Comet ISON is feared dead after its solar fly-by, but astronomers have sighted “something” re-emerging after its slingshot flight behind the sun. Eyes remain peeled and fingers crossed, possibly in forlorn hope.
At roughly 4.5 billion years of age, it’s perhaps unfair to liken the comet ISON to the world’s first overambitious mythical pilot, Icarus.
Still, it seemed the ancient orb had met a similar fate to Daedalus’ foolish young son on Thursday evening – albeit without having a choice in the matter – as its flight path took it perilously close to the sun.
“Like Icarus, #comet #ISON may have flown too close to the sun,” NASA said on Twitter, albeit also saying “we will continue to learn.”
According to the European Space Agency, ISON was to fly within 1.2 million kilometers (750,000 miles) of the sun, a distance so small by space’s standards that it’s referred to as “grazing” our nearest star. To put the distance in perspective, it would have taken light from the sun bewteen 4 and 5 seconds to reach ISON, while sunlight takes around 8 minutes and 20 seconds to reach Earth.

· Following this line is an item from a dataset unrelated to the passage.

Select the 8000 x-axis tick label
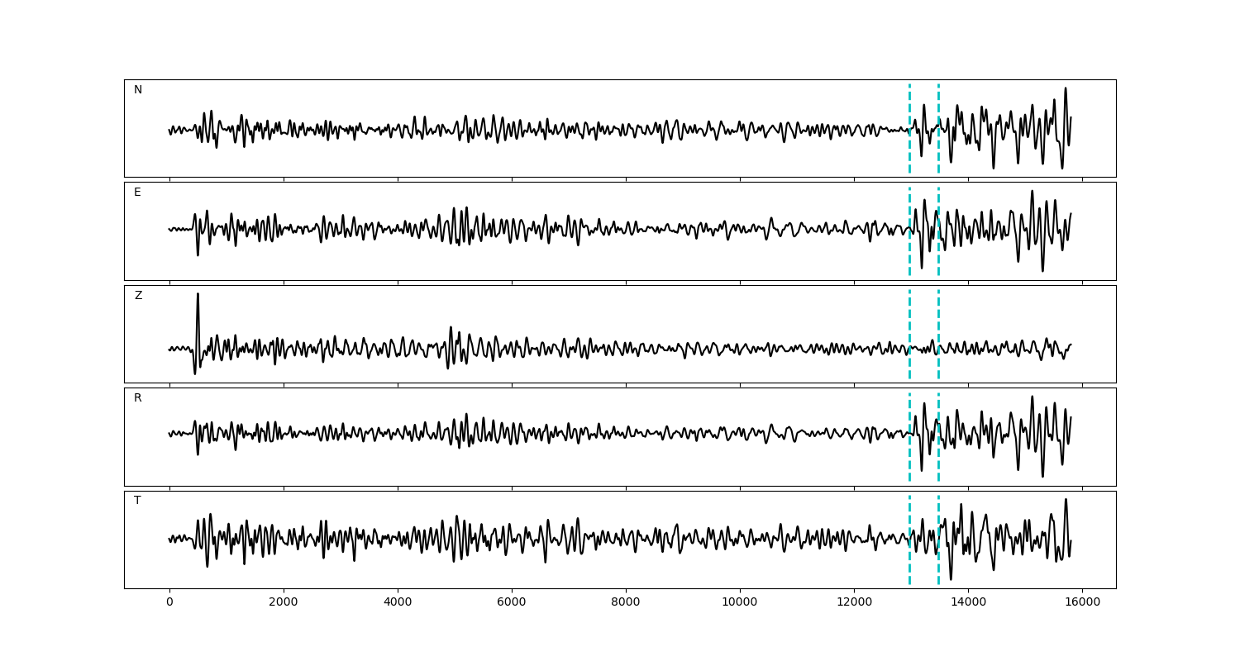The width and height of the screenshot is (1240, 661). click(626, 603)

Astronomer Phil Plait, who pens the Bad Astronomy blog for Slate, later said that NASA’s Solar and Heliospheric Observatory (SOHO) – a sun-obseving spacecraft – captured images showing that “something” had survived the solar flyover.
“So comet C/2012 S1 (ISON) has passed the sun, but not without cost,” Plait’s late-night post began. “At some point previous to the rendezvous something happened to the nucleus (the solid part) of the comet, and by the time it made its final approached it clearly was not doing well. The normally compact head of the comet got smeared out, a pretty good sign the nucleus has disintegrated.”

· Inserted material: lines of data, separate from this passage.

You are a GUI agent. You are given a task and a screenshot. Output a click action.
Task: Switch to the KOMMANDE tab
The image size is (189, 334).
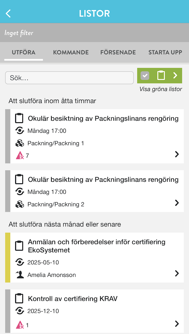click(71, 52)
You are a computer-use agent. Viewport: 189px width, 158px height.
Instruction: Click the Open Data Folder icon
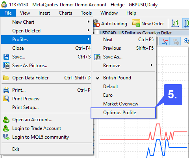[x=6, y=78]
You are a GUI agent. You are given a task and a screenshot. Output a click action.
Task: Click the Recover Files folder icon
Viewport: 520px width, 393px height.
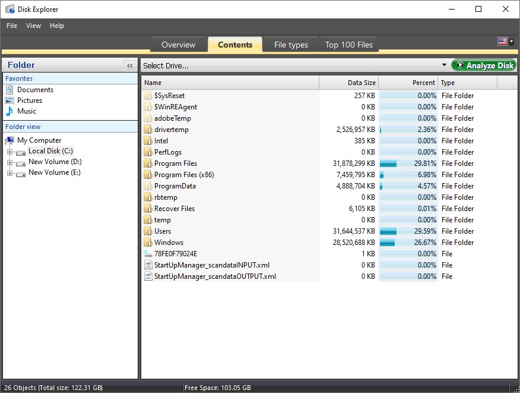click(148, 209)
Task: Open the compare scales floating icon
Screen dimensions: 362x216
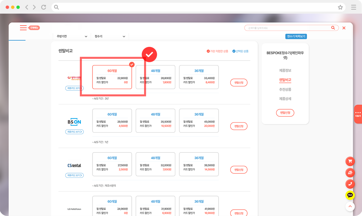Action: (x=350, y=172)
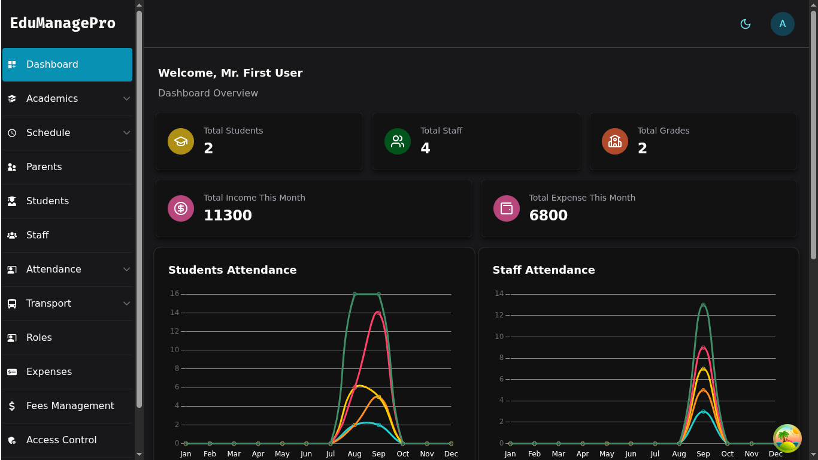The height and width of the screenshot is (460, 818).
Task: Click the Staff group icon in sidebar
Action: [12, 235]
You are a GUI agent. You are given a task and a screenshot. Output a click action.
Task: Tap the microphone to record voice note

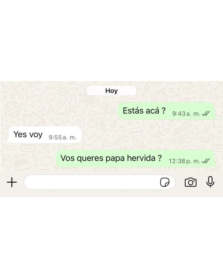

Plait said that on first analysis of the images after ISON passed the sun, what remained visible “looks like debris to me, or at best a very small and pale reflection of the splendor of what ISON was.”
Similarly, the European Space Agency wrote on Twitter that “Our #SOHO scientists have confirmed, comet #ISON is gone.”
The news of ISON’s apparent demise was liable to disappoint many around the world, as the comet was scheduled to become visible from earth this coming Sunday.
First spotted in 2012, the comet grazed the sun after some 5 million years of flight through the inner solar system. It’s named after the Russian International Scientific Optical Network telescope through which it was first observed.
It hailed from a family of comets that usually reside in the Oort Cloud – a vast area outside the inner solar system thought to contain billions, if not trillions, of icy comets. Computer models suggested that ISON was on its first trip to the inner solar system after an event – possibly a collision – changed its course.
The ball of ice, dust and dirt was far larger than the last sun-grazing comet, called “Lovejoy,” which fell apart shortly after a similar fly-by two years ago. ISON’s size had prompted hopes it might survive the close encounter. Nevertheless, the astronomers’ work continued even after Thursday’s apparent disappointment.
“Still, there’s more observing to do, and of course much more data over which to pore” Phil Plait wrote on his Bad Astronomy site. “We’ll learn a lot from this event, I have no doubt.”